[Extracted data entries]

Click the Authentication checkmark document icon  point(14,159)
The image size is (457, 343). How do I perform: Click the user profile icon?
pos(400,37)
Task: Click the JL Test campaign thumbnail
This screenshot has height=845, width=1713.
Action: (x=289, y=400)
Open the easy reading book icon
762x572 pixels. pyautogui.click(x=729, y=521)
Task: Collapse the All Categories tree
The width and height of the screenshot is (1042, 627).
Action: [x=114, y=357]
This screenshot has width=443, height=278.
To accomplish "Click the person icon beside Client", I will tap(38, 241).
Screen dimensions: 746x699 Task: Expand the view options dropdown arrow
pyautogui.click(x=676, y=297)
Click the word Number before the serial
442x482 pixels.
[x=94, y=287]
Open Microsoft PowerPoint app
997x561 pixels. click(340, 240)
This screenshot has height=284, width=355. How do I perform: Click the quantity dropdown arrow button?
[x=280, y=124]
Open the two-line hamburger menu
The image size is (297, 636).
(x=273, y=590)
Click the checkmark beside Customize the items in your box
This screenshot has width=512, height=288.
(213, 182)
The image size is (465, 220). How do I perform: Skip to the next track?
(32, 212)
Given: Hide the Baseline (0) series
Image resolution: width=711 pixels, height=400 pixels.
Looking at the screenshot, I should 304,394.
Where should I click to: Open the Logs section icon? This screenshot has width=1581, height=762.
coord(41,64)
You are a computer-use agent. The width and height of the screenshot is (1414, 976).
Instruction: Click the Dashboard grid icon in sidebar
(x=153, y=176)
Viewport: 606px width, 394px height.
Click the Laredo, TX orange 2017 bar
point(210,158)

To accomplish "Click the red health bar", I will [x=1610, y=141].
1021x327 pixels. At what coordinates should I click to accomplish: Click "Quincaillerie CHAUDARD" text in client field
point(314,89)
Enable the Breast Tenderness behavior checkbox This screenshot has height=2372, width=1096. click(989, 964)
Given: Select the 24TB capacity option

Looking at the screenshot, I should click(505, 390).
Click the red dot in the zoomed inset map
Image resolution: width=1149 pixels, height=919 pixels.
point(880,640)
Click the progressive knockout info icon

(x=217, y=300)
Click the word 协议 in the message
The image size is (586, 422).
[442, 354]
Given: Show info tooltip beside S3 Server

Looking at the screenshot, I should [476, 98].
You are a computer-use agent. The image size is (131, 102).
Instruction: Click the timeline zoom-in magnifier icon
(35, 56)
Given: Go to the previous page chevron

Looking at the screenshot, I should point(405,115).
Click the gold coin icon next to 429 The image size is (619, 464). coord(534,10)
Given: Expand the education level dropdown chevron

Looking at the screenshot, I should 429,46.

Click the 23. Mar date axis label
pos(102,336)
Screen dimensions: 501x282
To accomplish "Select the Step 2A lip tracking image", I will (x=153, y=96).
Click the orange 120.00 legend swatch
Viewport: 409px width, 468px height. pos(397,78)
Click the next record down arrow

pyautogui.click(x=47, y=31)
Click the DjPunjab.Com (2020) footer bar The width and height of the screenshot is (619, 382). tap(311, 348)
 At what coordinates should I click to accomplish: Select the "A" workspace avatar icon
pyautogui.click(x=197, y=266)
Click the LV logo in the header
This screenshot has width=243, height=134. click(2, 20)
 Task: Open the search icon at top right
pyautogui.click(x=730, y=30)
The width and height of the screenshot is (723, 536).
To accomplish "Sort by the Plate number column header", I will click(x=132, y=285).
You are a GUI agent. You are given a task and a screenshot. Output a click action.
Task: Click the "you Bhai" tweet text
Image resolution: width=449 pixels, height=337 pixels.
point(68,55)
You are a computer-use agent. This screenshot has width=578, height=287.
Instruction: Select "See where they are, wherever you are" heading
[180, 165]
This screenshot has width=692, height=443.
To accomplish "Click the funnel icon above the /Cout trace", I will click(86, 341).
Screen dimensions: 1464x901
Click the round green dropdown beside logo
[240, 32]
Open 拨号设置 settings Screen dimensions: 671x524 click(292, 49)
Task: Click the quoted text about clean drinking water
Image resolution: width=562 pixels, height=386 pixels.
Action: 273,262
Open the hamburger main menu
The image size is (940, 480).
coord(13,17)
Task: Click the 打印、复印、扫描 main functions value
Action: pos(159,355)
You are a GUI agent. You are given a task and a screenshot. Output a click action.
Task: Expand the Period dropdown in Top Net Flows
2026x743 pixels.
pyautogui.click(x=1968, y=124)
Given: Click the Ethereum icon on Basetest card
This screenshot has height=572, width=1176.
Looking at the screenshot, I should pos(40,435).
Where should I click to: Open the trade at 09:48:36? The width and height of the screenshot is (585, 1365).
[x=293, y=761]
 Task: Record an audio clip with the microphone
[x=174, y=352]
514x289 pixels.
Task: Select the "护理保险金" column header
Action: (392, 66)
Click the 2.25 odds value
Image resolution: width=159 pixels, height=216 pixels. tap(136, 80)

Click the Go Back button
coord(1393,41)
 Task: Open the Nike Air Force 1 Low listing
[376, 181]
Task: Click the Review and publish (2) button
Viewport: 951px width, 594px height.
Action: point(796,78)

Given instruction:
Copy out the data lines above verbatim, starting at the line containing "You are a computer-use agent. The image" and ending at the line containing "pyautogui.click(x=197, y=266)", with both of those lines included.

Solution for this task:
You are a computer-use agent. The image size is (131, 102).
Instruction: Click the timeline zoom-in magnifier icon
(35, 56)
Given: Go to the previous page chevron

Looking at the screenshot, I should point(405,115).
Click the gold coin icon next to 429 The image size is (619, 464). coord(534,10)
Given: Expand the education level dropdown chevron

Looking at the screenshot, I should 429,46.

Click the 23. Mar date axis label
pos(102,336)
Screen dimensions: 501x282
To accomplish "Select the Step 2A lip tracking image", I will (x=153, y=96).
Click the orange 120.00 legend swatch
Viewport: 409px width, 468px height. pos(397,78)
Click the next record down arrow

pyautogui.click(x=47, y=31)
Click the DjPunjab.Com (2020) footer bar The width and height of the screenshot is (619, 382). tap(311, 348)
 At what coordinates should I click to accomplish: Select the "A" workspace avatar icon
pyautogui.click(x=197, y=266)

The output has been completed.